| Data lines |

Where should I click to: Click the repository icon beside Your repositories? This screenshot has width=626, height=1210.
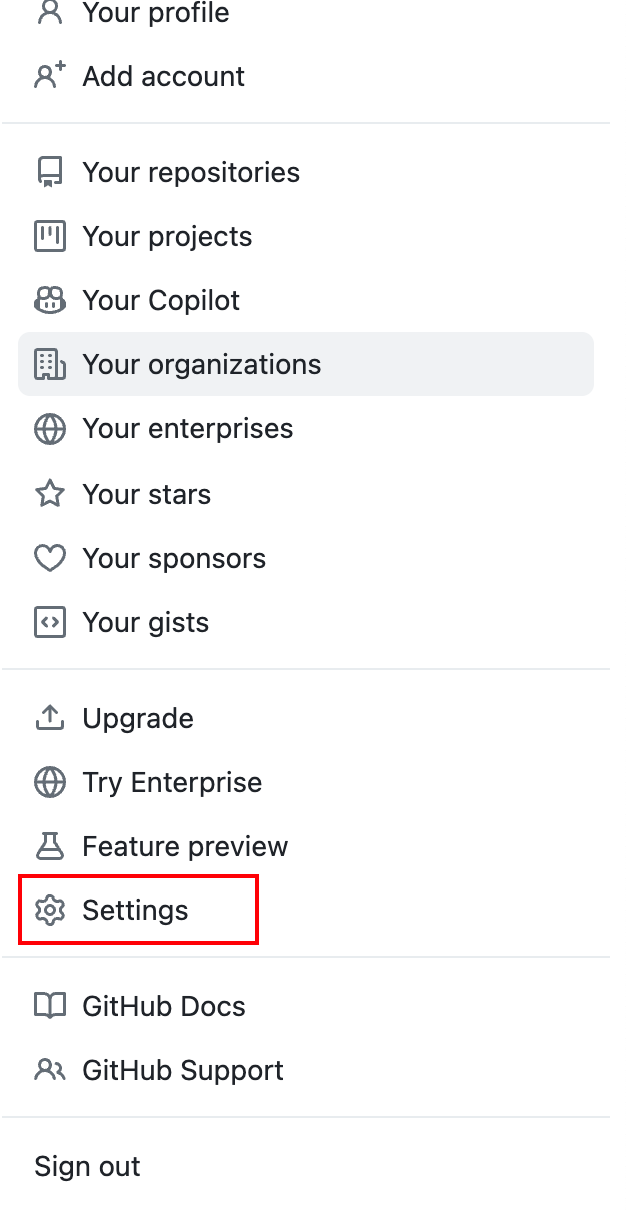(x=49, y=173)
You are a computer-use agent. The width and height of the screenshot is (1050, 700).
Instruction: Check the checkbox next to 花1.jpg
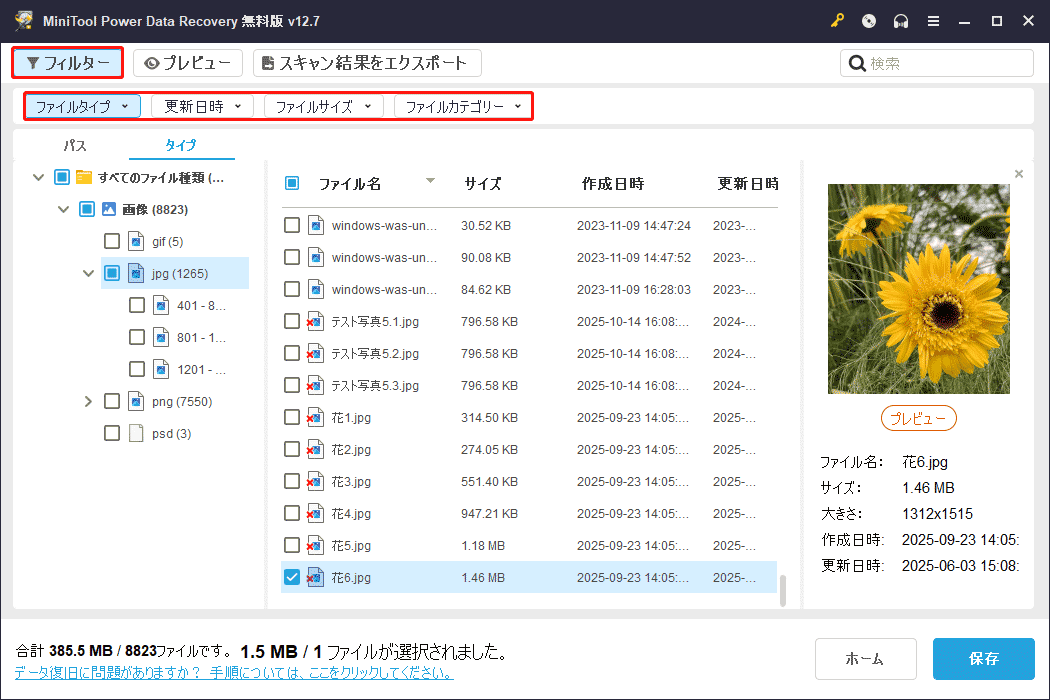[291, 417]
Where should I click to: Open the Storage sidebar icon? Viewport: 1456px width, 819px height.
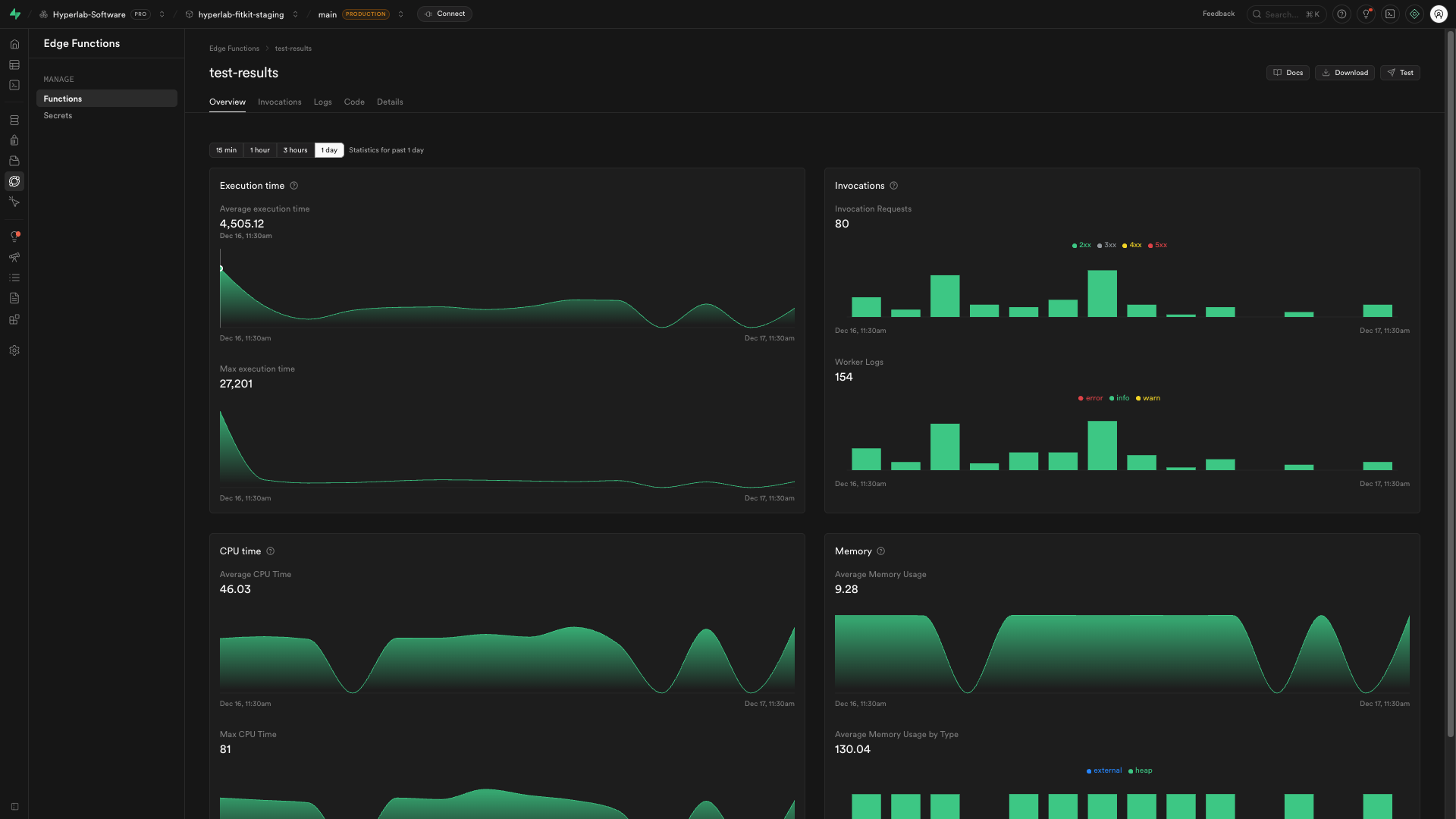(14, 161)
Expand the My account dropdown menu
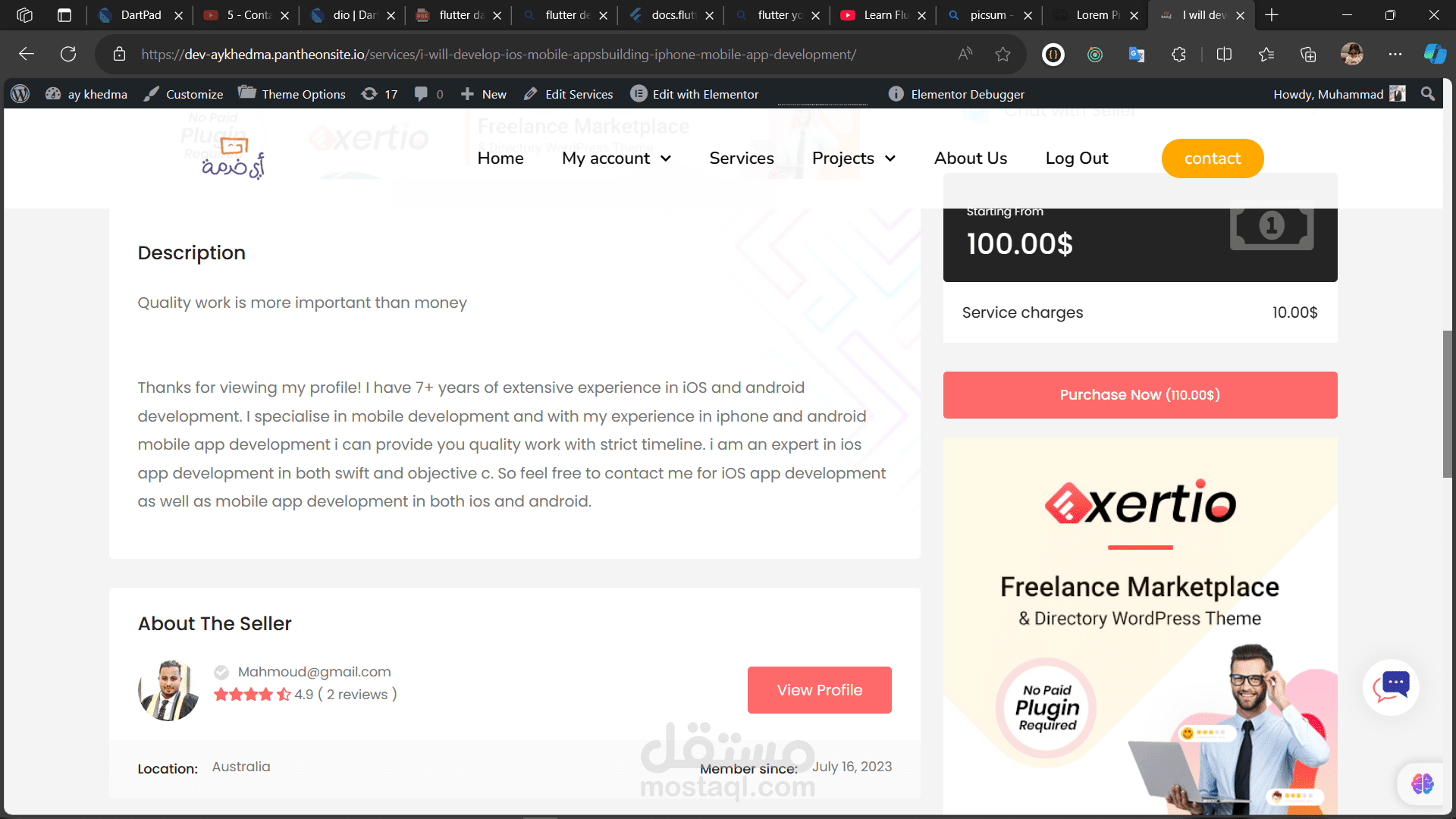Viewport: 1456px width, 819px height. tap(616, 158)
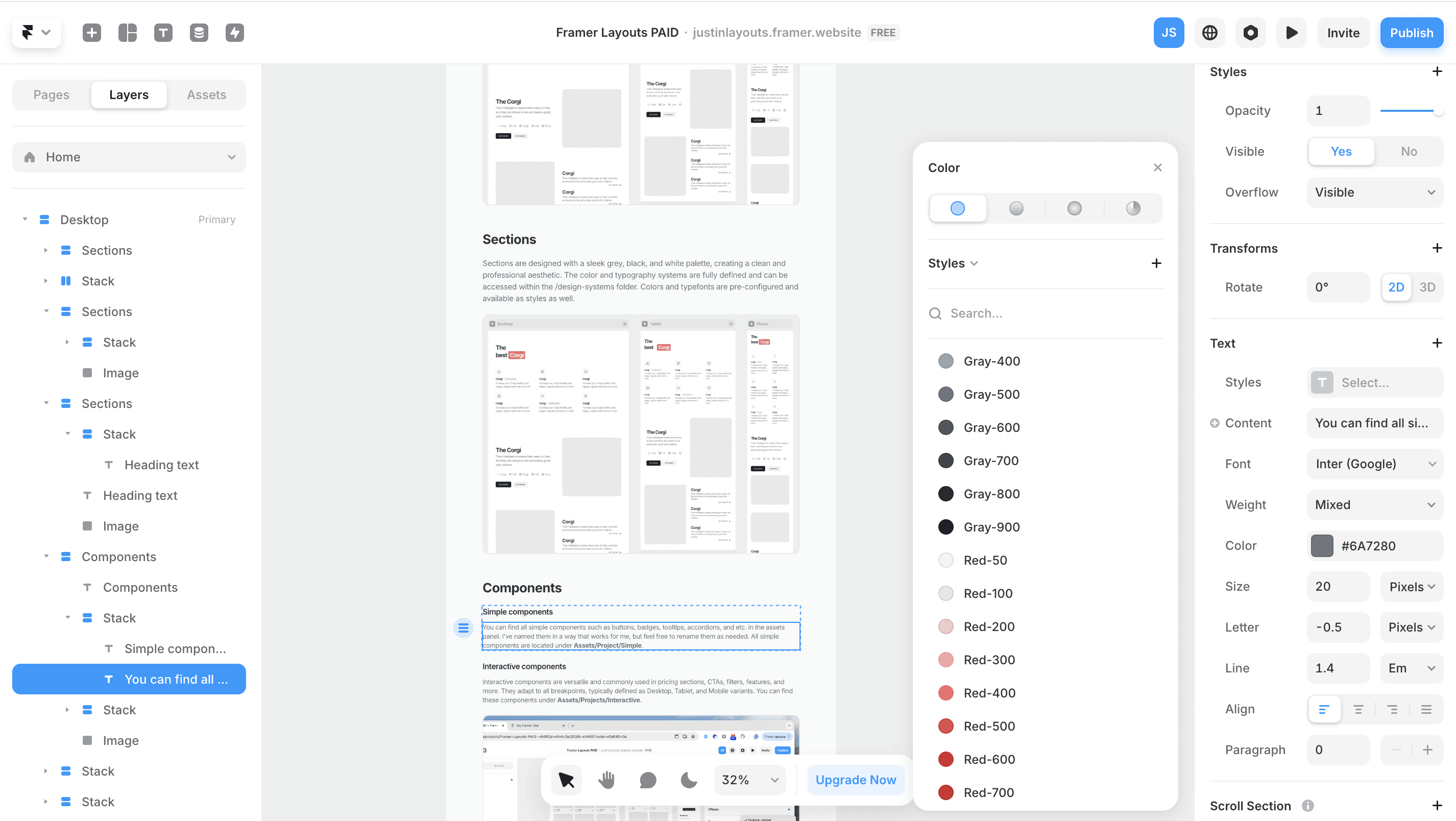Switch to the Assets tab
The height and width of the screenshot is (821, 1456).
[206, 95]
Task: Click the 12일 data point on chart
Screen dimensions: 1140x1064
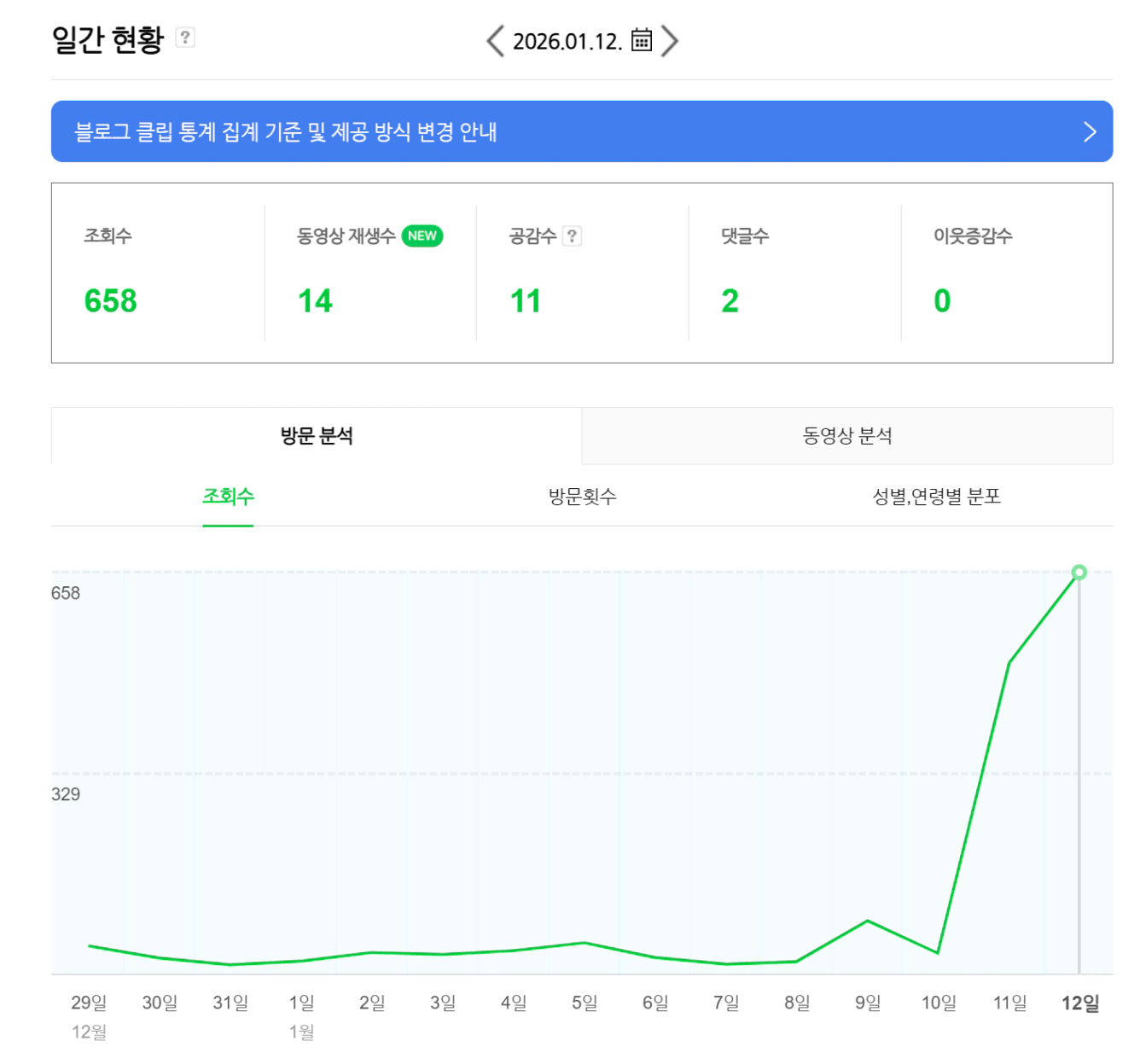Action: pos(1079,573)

| Exercise prompt |
Rewrite the listing above, putting "Where do I click to" wherever "Where should I click to" occurs and leaving everything else unchanged. Omit the pictures.

| Response to this task |
Where do I click to: Click the repository icon beside Your repositories? This screenshot has width=626, height=1210.
(x=49, y=173)
You are a computer-use agent. The width and height of the screenshot is (1050, 700).
Instruction: Check the checkbox next to 花1.jpg
[291, 417]
Where do I click to: Open the Storage sidebar icon? Viewport: 1456px width, 819px height.
(14, 161)
Expand the My account dropdown menu
Viewport: 1456px width, 819px height. tap(616, 158)
Switch to the Assets tab
The height and width of the screenshot is (821, 1456).
[206, 95]
Task: Click the 12일 data point on chart
Screen dimensions: 1140x1064
Action: pos(1079,573)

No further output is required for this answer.